━━━ Information shown ━━━

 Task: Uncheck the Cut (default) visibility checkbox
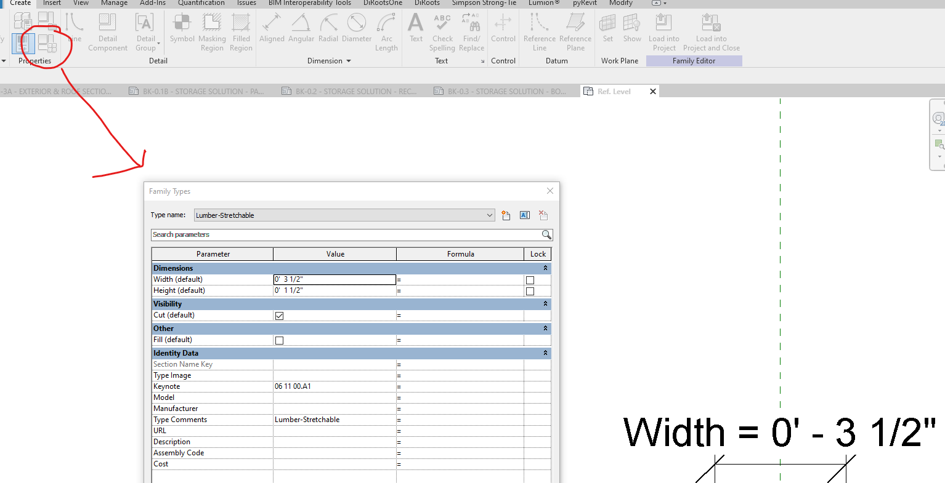(x=279, y=315)
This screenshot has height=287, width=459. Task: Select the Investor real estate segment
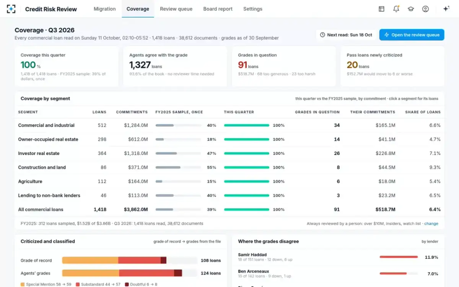(x=230, y=153)
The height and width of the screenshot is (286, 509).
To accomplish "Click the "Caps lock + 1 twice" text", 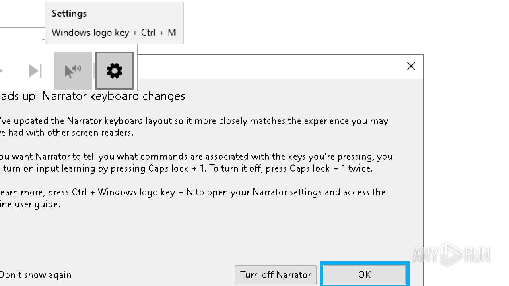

━━━

(About this exercise): Pictures stay out; output the lines from the top of the listing above through the line containing "The height and", exactly as they stand.

(Finished task):
 Task: Uncheck the Cut (default) visibility checkbox
(x=279, y=315)
This screenshot has height=287, width=459. Task: Select the Investor real estate segment
(x=230, y=153)
The height and width of the screenshot is (286, 509).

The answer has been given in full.